Records from a data source
——————————
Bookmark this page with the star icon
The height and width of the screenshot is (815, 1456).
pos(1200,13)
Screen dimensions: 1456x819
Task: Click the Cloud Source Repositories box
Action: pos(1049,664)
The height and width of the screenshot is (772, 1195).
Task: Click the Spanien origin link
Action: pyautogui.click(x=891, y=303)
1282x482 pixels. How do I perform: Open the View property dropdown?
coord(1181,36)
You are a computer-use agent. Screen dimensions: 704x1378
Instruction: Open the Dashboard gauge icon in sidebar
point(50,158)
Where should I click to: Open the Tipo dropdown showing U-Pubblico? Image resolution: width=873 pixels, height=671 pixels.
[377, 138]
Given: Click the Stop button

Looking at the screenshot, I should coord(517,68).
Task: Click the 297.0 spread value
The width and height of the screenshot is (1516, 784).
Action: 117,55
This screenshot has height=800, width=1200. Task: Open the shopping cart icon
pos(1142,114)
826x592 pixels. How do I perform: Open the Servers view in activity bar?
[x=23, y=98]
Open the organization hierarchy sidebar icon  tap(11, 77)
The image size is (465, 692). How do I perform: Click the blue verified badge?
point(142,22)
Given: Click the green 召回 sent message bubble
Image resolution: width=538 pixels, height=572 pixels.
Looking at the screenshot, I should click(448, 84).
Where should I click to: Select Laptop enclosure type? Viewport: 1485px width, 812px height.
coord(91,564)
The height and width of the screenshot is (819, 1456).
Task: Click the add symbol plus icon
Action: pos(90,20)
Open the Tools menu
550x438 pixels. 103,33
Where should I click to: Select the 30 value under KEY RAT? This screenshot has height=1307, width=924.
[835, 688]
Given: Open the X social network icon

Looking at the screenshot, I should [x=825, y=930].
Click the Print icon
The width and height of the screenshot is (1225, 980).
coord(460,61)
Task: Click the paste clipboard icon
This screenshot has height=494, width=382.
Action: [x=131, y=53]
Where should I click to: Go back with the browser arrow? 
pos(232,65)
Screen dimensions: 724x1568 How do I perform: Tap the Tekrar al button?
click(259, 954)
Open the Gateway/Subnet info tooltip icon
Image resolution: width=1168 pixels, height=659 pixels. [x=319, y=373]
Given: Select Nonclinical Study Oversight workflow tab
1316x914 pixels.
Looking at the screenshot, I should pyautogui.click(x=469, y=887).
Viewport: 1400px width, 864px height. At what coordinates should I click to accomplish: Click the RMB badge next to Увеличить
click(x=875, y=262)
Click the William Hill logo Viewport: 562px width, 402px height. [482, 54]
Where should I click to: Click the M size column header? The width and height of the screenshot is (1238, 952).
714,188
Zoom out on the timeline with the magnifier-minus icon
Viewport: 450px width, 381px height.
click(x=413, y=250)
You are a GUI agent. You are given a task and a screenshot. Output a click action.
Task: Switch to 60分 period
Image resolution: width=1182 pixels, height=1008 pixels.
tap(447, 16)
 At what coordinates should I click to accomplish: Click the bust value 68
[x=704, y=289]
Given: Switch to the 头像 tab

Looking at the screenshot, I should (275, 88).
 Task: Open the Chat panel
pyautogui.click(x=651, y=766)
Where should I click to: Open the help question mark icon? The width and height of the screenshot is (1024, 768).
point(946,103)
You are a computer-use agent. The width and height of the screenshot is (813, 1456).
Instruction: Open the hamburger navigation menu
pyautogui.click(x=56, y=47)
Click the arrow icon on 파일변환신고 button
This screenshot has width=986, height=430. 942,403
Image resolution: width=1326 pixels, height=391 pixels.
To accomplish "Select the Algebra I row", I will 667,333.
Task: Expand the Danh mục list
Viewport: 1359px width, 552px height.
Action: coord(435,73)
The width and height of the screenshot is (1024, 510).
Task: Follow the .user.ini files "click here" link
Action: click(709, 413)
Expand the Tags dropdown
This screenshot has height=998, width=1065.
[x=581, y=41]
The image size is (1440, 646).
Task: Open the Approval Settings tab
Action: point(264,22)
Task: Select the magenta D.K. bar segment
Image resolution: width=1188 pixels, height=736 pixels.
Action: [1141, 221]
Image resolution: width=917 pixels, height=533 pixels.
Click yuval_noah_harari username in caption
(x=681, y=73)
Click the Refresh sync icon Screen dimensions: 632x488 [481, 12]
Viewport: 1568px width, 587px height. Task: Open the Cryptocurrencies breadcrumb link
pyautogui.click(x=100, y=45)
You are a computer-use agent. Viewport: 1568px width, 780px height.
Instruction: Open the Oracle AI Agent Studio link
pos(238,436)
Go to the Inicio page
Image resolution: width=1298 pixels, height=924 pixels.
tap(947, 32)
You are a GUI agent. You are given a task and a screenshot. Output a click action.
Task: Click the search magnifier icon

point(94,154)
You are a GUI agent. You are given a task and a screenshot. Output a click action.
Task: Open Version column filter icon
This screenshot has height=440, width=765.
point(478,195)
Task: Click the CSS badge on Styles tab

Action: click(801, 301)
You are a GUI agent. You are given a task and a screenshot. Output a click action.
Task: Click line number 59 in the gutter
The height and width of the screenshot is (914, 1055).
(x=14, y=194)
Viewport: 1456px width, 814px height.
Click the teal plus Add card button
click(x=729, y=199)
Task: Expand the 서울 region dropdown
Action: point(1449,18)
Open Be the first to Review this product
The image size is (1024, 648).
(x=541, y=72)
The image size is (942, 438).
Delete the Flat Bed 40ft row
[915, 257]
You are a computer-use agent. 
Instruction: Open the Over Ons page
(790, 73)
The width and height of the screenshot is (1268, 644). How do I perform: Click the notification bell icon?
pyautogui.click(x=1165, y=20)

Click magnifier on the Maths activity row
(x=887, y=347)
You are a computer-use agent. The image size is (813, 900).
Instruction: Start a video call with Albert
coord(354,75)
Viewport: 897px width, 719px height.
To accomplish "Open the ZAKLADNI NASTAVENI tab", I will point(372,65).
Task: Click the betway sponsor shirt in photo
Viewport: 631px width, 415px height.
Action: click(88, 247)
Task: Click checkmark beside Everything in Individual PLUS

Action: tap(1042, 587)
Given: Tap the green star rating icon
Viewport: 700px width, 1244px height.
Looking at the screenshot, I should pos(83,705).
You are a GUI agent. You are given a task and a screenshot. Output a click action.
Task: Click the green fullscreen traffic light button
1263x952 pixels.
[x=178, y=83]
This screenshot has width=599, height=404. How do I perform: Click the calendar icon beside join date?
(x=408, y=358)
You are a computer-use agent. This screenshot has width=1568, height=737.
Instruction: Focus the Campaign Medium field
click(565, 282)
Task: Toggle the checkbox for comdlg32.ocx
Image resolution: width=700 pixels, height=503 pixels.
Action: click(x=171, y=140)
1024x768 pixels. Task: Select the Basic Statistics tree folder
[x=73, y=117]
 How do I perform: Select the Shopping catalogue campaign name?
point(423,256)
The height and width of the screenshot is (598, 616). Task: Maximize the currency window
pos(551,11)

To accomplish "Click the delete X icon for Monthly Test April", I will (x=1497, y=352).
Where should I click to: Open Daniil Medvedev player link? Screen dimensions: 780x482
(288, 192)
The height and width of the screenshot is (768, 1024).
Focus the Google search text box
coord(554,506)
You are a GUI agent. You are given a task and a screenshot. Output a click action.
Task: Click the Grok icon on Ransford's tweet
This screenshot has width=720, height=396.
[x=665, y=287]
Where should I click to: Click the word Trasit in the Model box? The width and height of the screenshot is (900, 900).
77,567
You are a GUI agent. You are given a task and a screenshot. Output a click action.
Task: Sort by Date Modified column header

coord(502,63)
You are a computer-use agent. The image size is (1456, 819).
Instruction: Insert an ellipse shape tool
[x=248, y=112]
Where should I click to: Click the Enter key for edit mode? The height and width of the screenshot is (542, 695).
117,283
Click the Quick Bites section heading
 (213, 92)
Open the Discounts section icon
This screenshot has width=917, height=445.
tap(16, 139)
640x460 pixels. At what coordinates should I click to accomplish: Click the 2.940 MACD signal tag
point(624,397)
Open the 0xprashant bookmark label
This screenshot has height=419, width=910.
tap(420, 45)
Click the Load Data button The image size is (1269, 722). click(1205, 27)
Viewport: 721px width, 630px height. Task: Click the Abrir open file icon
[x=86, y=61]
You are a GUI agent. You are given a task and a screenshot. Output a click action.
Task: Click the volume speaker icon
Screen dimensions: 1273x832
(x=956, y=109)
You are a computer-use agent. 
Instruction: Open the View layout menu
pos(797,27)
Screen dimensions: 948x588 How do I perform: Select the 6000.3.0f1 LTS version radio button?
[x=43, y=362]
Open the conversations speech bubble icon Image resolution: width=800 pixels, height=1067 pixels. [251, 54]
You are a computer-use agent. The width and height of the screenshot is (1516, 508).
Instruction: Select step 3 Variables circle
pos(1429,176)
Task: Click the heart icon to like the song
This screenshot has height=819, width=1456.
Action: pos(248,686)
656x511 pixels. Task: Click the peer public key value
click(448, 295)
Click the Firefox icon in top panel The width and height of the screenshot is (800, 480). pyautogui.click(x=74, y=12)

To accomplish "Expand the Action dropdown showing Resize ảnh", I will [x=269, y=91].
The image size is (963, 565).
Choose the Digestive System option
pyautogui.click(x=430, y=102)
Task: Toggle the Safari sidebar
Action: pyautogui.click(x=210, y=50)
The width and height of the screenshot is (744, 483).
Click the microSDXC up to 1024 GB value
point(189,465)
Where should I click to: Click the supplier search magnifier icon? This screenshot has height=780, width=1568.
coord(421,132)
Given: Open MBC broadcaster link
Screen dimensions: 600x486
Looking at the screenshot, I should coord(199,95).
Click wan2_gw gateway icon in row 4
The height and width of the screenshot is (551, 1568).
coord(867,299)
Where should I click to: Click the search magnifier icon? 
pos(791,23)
——————————
Copy out the data above word for word, from the line containing "Given: Click the Stop button" through the line containing "Looking at the screenshot, I should click(448, 84).", both lines included.

# WORKED ANSWER
Given: Click the Stop button

Looking at the screenshot, I should coord(517,68).
Task: Click the 297.0 spread value
The width and height of the screenshot is (1516, 784).
Action: 117,55
This screenshot has height=800, width=1200. Task: Open the shopping cart icon
pos(1142,114)
826x592 pixels. How do I perform: Open the Servers view in activity bar?
[x=23, y=98]
Open the organization hierarchy sidebar icon  tap(11, 77)
The image size is (465, 692). How do I perform: Click the blue verified badge?
point(142,22)
Given: Click the green 召回 sent message bubble
Image resolution: width=538 pixels, height=572 pixels.
Looking at the screenshot, I should click(448, 84).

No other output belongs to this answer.